Jefferson Kyle Kidd, veterano de guerra interpretado por Tom Hanks em “Relatos do Mundo”, encontra uma nova vocação ao exercer um ofício singular: viajar entre os povoados mais remotos da América do século 19 para narrar as notícias do mundo a audiências que mal tinham acesso à escrita. Esse ofício, ao mesmo tempo rudimentar e inovador para a época, reflete não apenas a busca por informação, mas também a necessidade de conexão e compreensão em um país ainda dividido pelas feridas da Guerra Civil. Sob a direção de Paul Greengrass, que volta a colaborar com Hanks após o sucesso de “Capitão Phillips” (2013), o filme constrói uma narrativa que celebra o heroísmo como uma força moral essencial para a coexistência em um território marcado pela intolerância e pelo isolamento.
Embora não se aprofunde em aspectos históricos como a abolição da escravidão em 1865, “Relatos do Mundo” dedica-se a explorar as complexidades sociais e culturais do período. A obra situa-se em 1870, cinco anos após o fim da Guerra de Secessão, em um momento em que os Estados Unidos buscavam estabelecer-se como uma verdadeira democracia. O capitão Kidd, personagem inspirado no romance homônimo de Paulette Jiles, é uma figura que encarna o espírito da comunicação como ponte entre comunidades fragmentadas. Por dez centavos, ele oferece não apenas informação, mas também uma experiência compartilhada, algo tão raro quanto valioso na época.

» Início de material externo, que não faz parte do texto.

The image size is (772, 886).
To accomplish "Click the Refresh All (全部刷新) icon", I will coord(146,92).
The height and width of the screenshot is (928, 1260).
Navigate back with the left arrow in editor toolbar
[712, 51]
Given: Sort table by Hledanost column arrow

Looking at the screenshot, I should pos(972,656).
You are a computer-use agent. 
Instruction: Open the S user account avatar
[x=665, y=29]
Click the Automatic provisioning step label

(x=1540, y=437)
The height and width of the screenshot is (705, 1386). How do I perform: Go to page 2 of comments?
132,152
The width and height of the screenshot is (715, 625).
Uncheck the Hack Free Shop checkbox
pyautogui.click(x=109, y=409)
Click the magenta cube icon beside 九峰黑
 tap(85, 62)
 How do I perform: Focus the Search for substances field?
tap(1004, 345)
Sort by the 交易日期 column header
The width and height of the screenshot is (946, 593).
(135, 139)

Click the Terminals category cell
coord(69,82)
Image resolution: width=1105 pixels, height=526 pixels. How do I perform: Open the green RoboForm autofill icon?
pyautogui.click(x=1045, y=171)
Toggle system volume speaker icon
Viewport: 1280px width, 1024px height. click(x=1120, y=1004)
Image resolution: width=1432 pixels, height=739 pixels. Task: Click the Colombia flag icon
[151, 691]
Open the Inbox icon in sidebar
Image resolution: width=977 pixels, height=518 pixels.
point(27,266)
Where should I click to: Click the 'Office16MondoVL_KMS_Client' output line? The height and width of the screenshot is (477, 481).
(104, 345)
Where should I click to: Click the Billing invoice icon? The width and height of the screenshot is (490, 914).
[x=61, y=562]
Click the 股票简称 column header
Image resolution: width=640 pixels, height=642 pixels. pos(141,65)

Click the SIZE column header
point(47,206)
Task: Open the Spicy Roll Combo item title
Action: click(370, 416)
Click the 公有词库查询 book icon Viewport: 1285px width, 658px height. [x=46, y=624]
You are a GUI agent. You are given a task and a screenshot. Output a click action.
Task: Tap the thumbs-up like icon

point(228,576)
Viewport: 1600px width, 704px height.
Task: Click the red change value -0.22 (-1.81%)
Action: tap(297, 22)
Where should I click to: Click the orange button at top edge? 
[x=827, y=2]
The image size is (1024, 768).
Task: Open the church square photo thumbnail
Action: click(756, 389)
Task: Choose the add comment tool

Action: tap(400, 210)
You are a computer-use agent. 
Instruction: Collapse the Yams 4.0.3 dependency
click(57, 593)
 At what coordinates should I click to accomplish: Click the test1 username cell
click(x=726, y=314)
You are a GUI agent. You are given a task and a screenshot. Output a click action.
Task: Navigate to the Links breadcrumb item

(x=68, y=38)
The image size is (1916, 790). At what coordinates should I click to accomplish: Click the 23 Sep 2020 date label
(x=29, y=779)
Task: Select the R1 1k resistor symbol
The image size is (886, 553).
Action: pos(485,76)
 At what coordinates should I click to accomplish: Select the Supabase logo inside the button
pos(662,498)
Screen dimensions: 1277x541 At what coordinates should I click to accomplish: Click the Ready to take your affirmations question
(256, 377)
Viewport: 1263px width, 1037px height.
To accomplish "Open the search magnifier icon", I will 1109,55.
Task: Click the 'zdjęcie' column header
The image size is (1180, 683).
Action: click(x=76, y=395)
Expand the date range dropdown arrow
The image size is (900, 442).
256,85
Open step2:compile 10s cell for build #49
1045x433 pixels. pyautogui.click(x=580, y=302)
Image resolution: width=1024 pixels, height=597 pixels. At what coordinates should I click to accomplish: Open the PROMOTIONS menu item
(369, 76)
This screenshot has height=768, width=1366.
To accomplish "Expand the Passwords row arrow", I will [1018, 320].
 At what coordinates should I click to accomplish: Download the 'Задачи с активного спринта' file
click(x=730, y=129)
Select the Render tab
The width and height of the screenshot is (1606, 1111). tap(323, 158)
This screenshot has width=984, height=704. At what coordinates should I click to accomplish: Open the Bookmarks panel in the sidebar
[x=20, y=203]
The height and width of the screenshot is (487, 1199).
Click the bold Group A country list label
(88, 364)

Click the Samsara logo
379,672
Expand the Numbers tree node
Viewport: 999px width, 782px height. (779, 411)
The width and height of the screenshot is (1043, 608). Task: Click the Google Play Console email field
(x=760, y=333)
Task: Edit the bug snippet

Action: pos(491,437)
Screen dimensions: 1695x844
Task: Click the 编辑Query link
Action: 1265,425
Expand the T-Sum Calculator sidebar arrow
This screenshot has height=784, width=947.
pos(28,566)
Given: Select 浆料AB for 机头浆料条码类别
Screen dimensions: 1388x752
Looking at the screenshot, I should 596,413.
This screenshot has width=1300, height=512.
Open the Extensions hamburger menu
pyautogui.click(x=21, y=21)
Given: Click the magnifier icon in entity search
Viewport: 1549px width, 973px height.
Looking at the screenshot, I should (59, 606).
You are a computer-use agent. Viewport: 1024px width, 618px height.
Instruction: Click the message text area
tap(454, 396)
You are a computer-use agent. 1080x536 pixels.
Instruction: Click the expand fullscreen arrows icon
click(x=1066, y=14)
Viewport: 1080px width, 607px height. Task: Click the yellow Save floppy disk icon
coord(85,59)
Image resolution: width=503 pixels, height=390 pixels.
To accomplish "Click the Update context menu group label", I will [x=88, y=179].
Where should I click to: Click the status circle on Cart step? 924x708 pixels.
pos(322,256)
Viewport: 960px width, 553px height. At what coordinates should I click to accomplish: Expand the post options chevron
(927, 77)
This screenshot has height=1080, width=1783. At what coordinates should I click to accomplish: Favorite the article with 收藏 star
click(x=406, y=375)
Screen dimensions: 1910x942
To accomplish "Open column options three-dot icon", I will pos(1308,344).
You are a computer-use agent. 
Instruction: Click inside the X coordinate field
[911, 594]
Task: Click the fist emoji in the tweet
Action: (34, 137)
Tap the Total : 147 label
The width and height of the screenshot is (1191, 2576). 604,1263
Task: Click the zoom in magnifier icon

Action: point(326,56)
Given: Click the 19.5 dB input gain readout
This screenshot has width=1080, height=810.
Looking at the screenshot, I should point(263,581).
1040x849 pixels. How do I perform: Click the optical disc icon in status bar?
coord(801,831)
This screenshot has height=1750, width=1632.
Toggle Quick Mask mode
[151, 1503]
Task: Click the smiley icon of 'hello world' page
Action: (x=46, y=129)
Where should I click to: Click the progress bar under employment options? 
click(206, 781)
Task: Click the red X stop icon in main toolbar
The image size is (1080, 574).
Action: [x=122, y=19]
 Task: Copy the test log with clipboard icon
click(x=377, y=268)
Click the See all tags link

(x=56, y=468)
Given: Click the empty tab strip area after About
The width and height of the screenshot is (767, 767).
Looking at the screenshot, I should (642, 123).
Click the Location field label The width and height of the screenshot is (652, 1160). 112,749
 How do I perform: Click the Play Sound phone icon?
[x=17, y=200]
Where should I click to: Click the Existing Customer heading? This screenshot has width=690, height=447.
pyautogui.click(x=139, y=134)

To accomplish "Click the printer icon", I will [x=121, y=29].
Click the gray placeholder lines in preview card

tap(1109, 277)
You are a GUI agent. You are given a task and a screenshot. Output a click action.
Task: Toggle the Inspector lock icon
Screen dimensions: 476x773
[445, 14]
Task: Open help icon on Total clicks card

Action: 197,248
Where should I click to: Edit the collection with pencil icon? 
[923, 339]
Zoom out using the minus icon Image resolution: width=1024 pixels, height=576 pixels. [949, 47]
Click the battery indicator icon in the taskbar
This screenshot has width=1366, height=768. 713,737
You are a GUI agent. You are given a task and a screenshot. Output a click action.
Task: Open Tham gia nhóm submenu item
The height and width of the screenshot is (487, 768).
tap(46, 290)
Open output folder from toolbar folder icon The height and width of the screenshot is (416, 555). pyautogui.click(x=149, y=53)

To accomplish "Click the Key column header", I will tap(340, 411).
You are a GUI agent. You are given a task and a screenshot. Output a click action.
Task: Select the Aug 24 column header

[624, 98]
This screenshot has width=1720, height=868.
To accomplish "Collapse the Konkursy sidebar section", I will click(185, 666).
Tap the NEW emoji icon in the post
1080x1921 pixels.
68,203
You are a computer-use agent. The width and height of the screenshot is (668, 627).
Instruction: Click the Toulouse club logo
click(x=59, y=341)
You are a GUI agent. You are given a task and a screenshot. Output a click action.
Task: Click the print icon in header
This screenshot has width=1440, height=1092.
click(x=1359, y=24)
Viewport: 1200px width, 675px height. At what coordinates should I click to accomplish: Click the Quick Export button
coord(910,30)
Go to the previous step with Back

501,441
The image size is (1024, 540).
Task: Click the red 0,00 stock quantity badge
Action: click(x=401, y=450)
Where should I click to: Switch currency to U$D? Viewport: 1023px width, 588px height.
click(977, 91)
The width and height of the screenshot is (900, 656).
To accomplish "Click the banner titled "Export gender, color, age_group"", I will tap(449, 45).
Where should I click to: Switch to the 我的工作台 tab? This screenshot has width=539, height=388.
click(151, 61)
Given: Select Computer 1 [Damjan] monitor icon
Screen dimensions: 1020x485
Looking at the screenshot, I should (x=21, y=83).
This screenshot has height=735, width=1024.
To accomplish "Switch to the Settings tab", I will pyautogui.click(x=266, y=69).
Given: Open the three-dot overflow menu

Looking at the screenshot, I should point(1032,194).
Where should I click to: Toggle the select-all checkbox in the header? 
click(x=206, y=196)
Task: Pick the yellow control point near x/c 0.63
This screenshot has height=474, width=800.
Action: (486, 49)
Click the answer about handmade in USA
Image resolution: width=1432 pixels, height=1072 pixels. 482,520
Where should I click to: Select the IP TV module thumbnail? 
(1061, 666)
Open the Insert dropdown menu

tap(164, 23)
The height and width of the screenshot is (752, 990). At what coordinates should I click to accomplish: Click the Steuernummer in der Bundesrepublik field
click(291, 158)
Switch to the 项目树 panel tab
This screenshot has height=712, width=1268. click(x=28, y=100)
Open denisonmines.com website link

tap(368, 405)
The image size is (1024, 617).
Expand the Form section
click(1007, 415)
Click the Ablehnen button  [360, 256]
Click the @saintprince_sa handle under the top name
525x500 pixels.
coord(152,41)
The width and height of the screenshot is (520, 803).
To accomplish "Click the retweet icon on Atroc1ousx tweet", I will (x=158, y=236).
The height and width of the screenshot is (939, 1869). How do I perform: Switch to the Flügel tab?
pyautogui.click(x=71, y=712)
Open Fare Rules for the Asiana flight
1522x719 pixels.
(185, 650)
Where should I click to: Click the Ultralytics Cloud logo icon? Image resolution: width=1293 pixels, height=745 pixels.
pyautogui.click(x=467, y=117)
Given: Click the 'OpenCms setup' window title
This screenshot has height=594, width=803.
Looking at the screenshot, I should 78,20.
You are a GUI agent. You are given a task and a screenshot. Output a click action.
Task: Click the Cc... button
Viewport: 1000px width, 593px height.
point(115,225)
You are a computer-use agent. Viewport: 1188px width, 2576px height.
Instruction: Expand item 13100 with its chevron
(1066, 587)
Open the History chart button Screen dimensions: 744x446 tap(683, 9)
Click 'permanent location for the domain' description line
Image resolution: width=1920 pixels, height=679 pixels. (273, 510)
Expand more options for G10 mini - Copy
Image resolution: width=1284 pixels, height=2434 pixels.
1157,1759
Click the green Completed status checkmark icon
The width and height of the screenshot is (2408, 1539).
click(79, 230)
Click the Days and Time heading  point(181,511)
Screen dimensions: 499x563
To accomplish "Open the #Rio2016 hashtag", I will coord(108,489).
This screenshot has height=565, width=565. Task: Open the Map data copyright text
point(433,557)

A trama ganha força quando Kidd encontra o corpo de um homem negro enforcado e, em seguida, cruza com Johanna Leonberger, uma garota branca criada por uma tribo Kiowa. Interpretada com intensidade pela jovem Helena Zengel, Johanna é uma sobrevivente que reflete as fraturas étnicas e culturais do país. Essa improvável parceria entre o veterano e a menina conduz a narrativa, transformando o filme em um “road movie” carregado de tensão e humanidade. Juntos, eles enfrentam os perigos do Velho Oeste e aprendem a construir um laço que transcende as diferenças linguísticas e culturais, ecoando a própria luta do país por integração e identidade.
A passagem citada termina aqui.